Michèle St-Amand, curator
And so, what if we imagined Indigenous women expressing their sexuality free of taboos or colonial biases? The artists Eruoma Awashish (Atikamekw), Cedar Eve (Anishinaabe), Dayna Danger (Métis-Saulteaux-Polish), Patricia Langevin (Ilnu), Andrée Levesque Sioui (Wendat), Virginia Pesemapeo Bordeleau (Eeyou), and Cheyenne Rain LeGrande (Cree) were invited to reflect on this idea. With works created for the occasion or never before exhibited, the seven artists embrace themes such as desire, relations, fertility, kink culture, cycles, ceremonies, identity, territory, and oral tradition.

Colonization had a huge impact on the sexuality of Indigenous Peoples. It’s essential to keep denouncing colonial violence and talking about trauma.
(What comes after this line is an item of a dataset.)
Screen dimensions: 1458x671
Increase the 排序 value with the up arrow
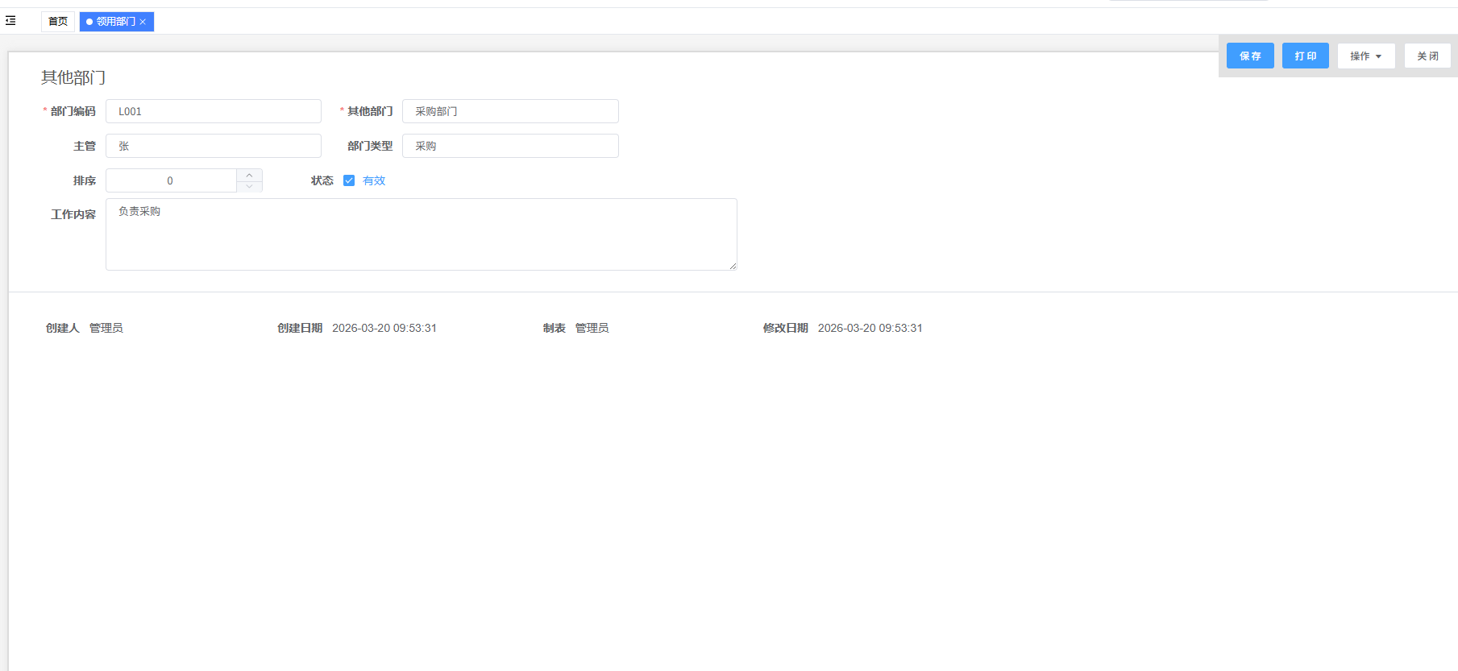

Oya'wih, “that tastes good” in Wendat, is a collaborative group exhibition that presents a parallel reality in which there was no colonization on Turtle Island (otherwise known as North America). The idea behind the exhibition arose as a response to observations of the ravages wrought by colonization on Indigenous women’s bodies and sexualities.

Uchronia – playing with temporality by changing one aspect of history to create a different reality – is proposed to allow the imagination to travel unfettered by colonial, patriarchal, and heteronormative constraints and to embark on a path to healing, affirmation, and decolonization of sexuality.
In this process, the prefix “de” implies liberation from colonial strictures. Indeed, this exhibition is “for” the sexuality of Indigenous women and we emphasize the prefix “re”: (re)appropriation, (re)eroticization, (re)connection. The idea is to identify paths toward a desired sexuality rather than to struggle against an imposed sexuality.

Indigenous sexuality is too rarely portrayed in all its beauty and fluidity, for everyone. Art is a powerful vector for doing this. And so, the exhibition allows Indigenous eroticism and sexuality to dance with a range of materialities and materials – luminous transparency, organic elements, bright colours, beading and embroidery, and more.

Oya'wih brings together multidisciplinary works by artists from different Nations and of different generations who identify as women, queer women, or Two-Spirit. With their generous participation, they let us contemplate the embodiment of representations of Indigenous women’s sexuality from different perspectives. Giving free rein to their creativity and media, they explored the multiple dimensions of sexuality, knowing they would make magic.

Here, the artists reclaim possession of the narrative in a space of expression, sisterhood, respect, and pleasure. This exhibition is a creative celebration of Indigenous women’s holistic sexuality – a sexuality rooted in Indigenous traditions and values... Oya'wih.